Hansen Johan Liseth, Wangen Knut Reidar
University of Oslo, Oslo, Norway.
Quantify Research, Stockholm, Sweden.
Eur J Pain. 2025 Jan;29(1):e4706. doi: 10.1002/ejp.4706. Epub 2024 Aug 2.
Low back pain (LBP) is a leading reason for opioid use and a closer examination of opioid use and productivity losses among these patients is needed. We identify opioid use trajectories using a group-based trajectory model (GBTM) and estimate productivity losses across the trajectories.
Patients diagnosed with LBP in Swedish specialty care between 2011 and 2015, between the ages of 20 and 60, were included. Two GBTMs were estimated on monthly opioid use (converted to oral morphine equivalents) during the two 12-month periods preceding and following diagnosis. Productivity losses were estimated using the human-capital approach.
In total, 147,035 patients were included. The mean age at diagnosis was 43 years of age and 49% of the patients were male. A qualitative assessment of the identified groups in the GBTM models was made based on the patterns of opioid use. We chose three pre-diagnosis groups characterized as 'Pre-low' (N = 109,492), 'Pre-increase' (N = 27,336) and 'Pre-high' (N = 10,207). Similarly, four post-diagnosis groups were chosen and characterized as 'Post-low' (N = 73,287), 'Post-decrease' (N = 39,446), 'Post-moderate' (N = 20,001) and 'Post-high' (N = 13,595). Only 50% of the patients in the 'Pre-high' group were in the 'Post-high' group. The total productivity losses by the pre-diagnosis groups were more than 2.7 billion Euros over the total 6-year study period.

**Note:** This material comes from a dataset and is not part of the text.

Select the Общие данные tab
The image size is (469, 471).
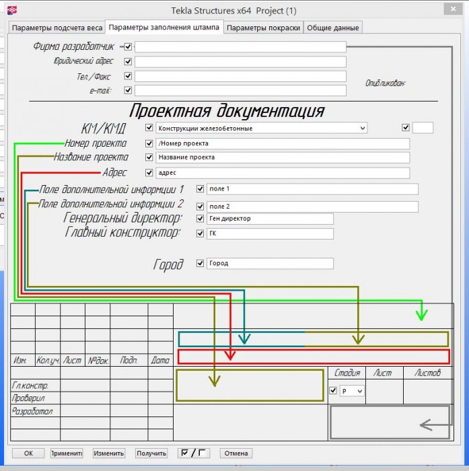pyautogui.click(x=333, y=28)
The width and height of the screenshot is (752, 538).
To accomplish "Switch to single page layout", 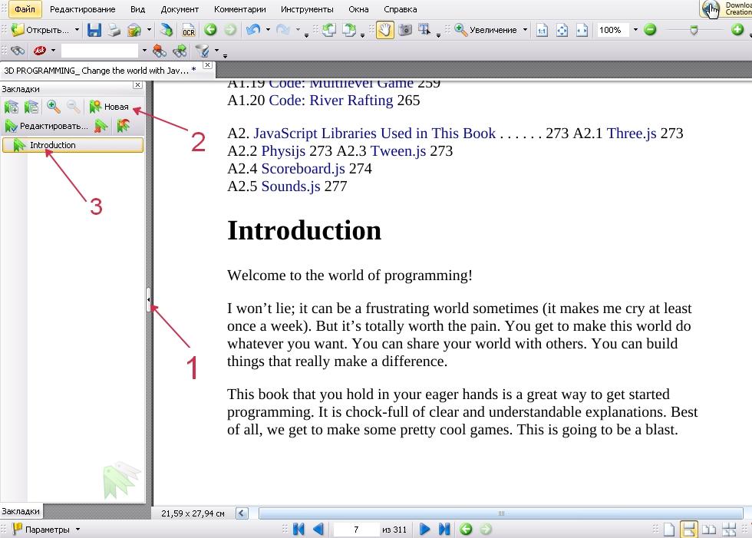I will point(669,530).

This study highlights how patients with LBP and high use of opioids are highly correlated before and after diagnosis. Patients with high use of opioids also exhibit high work absence and productivity losses.
This was the first study to estimate trajectories of opioids in the two time periods before and after a diagnosis of low back pain. For the first time, productivity losses were also estimated across the identified opioid use trajectories.
腰痛(LBP)是使用阿片类药物的主要原因,需要对这些患者的阿片类药物使用情况和生产力损失进行更深入的研究。我们使用基于群体的轨迹模型(GBTM)来识别阿片类药物使用轨迹,并估计各轨迹的生产力损失。
纳入2011年至2015年在瑞典专科护理中诊断为LBP、年龄在20至60岁之间的患者。在诊断前后的两个12个月期间,根据每月阿片类药物使用量(换算为口服吗啡当量)估计两个GBTM。使用人力资本方法估计生产力损失。
共纳入147,035名患者。诊断时的平均年龄为43岁,49%的患者为男性。根据阿片类药物使用模式对GBTM模型中识别出的组进行定性评估。我们选择了三个诊断前组,分别为“诊断前低用量组”(N = 109,492)、“诊断前增加组”(N = 27,336)和“诊断前高用量组”(N = 10,207)。同样,选择了四个诊断后组,分别为“诊断后低用量组”(N = 73,287)、“诊断后减少组”(N = 39,446)、“诊断后中等用量组”(N = 20,001)和“诊断后高用量组”(N = 13,595)。“诊断前高用量组”中只有50%的患者属于“诊断后高用量组”。在整个6年的研究期间,诊断前组的总生产力损失超过27亿欧元。
本研究强调了LBP患者和高阿片类药物使用情况在诊断前后高度相关。高阿片类药物使用的患者也表现出高缺勤率和生产力损失。
这是第一项估计腰痛诊断前后两个时间段内阿片类药物轨迹的研究。首次还对识别出的阿片类药物使用轨迹的生产力损失进行了估计。